Höörs IS
- Full name: Höörs Idrottssällskap
- Founded: 1928
- Ground: Färs & Frosta Arena Höör Sweden
- Capacity: ~1000
- Chairman: Anders Rahnboy
- Head coach: Jan Nilsson
- League: https://www.skaneboll.se/rs/tabell-och-resultat/division-4-herr-ostra-skane/101825/
- 2023: Division 4 Skåne Mellersta, 12th
| Home colours | Away colours |

= Höörs IS =

Swedish football club

Höörs IS is a Swedish sports club located in Höör in Skåne County, with activities in football and athletics. The club was founded in 1928.

==Background==
Since their foundation Höörs IS has participated mainly in the middle and lower divisions of the Swedish football league system. The club currently plays in Division 5 Skåne Mellersta which is the seventh tier of Swedish football. Höörs IS is known for their connections with the Swedish top club Trelleborgs FF. The exchange of players between the clubs has to this day been very successful. They play their home matches at the Färs & Frosta Arena in Höör. Höörs IS are affiliated to Skånes Fotbollförbund.

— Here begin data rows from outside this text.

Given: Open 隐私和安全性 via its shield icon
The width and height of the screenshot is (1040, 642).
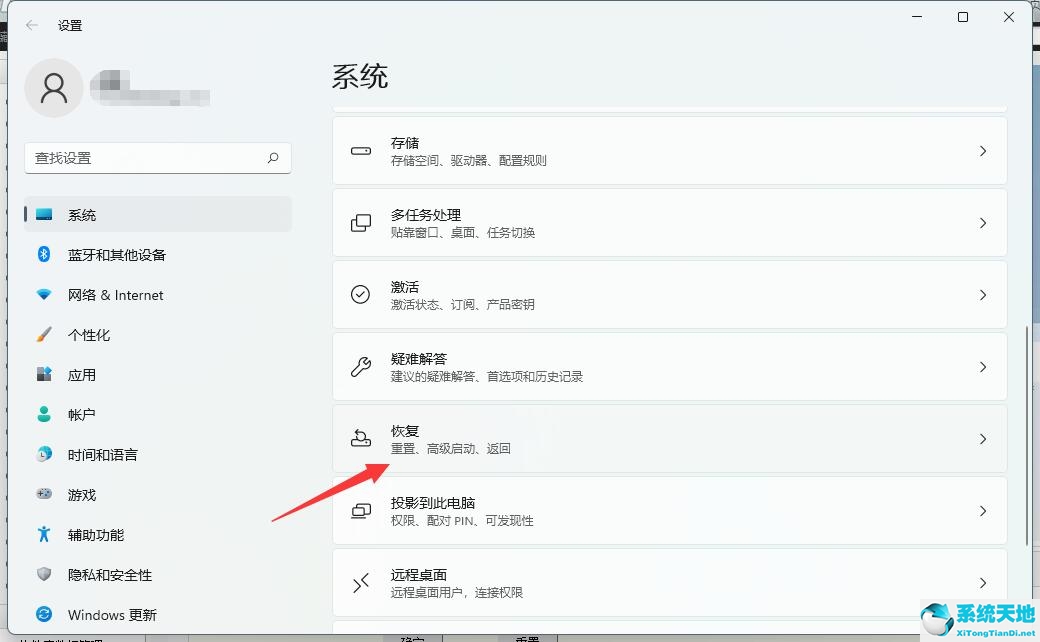Looking at the screenshot, I should tap(42, 575).
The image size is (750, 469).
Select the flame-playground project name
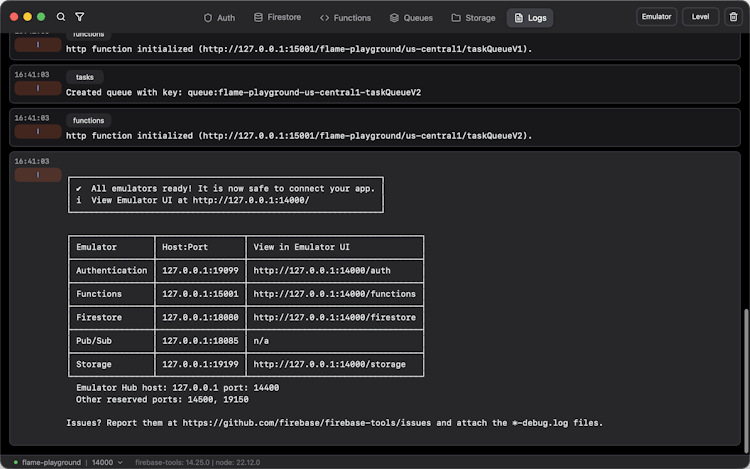click(x=51, y=463)
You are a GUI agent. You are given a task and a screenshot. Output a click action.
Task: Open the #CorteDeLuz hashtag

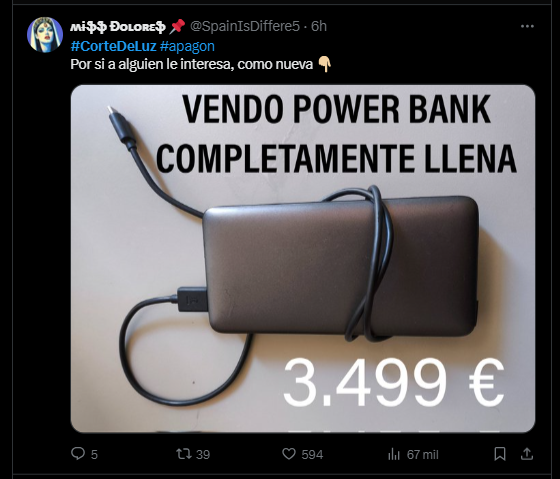pos(113,46)
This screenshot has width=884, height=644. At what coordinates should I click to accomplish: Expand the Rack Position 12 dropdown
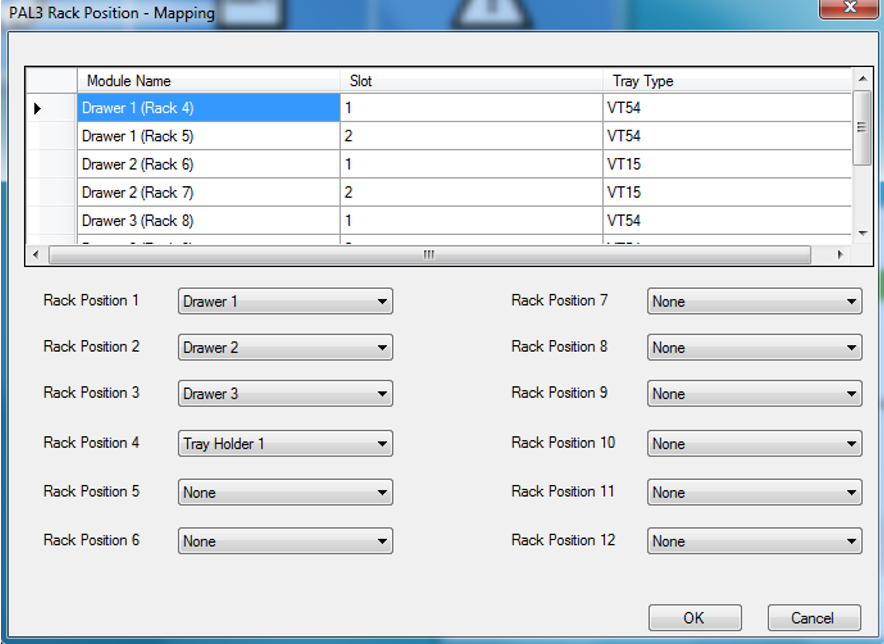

In the first half of the 20th century, the club also played bandy, taking part in the Skåne district championship in this sport.

==Recent history==
In recent seasons, the Höörs IS senior football club has competed in the following divisions:

- 1999 – Division 5 Skåne Mellersta
- 2000 – Division 5 Skåne Östra
- 2001 – Division 5 Skåne Mellersta
- 2002 – Division 5 Skåne Mellersta
- 2003 – Division 5 Skåne Nordöstra
- 2004 – Division 4 Skåne Östra
- 2005 – Division 4 Skåne Östra
- 2006 – Division 4 Skåne Norra
- 2007 – Division 3 Södra Götaland
- 2008 – Division 4 Skåne Norra
- 2009 – Division 4 Skåne Norra
- 2010 – Division 3 Södra Götaland
- 2011 – Division 3 Södra Götaland
- 2012 – Division 3 Södra Götaland
- 2013 – Division 3 Södra Götaland
- 2014 – Division 4 Skåne Västra
- 2015 – Division 5 Skåne Mellersta
- 2016 – Division 5 Skåne Mellersta

==Attendances==

In recent seasons Höörs IS have had the following average attendances:

| Season | Average attendance | Division / Section | Level |
|---|---|---|---|
| 2006 | Not available | Div 4 Skåne norra | Tier 6 |
| 2007 | 103 | Div 3 södra Götaland | Tier 5 |
| 2008 | Not available | Div 4 Skåne norra | Tier 6 |
| 2009 | Not available | Div 4 Skåne norra | Tier 6 |
| 2010 | 266 | Div 3 södra Götaland | Tier 5 |

- Attendances are provided in the Publikliga sections of the Svenska Fotbollförbundet website.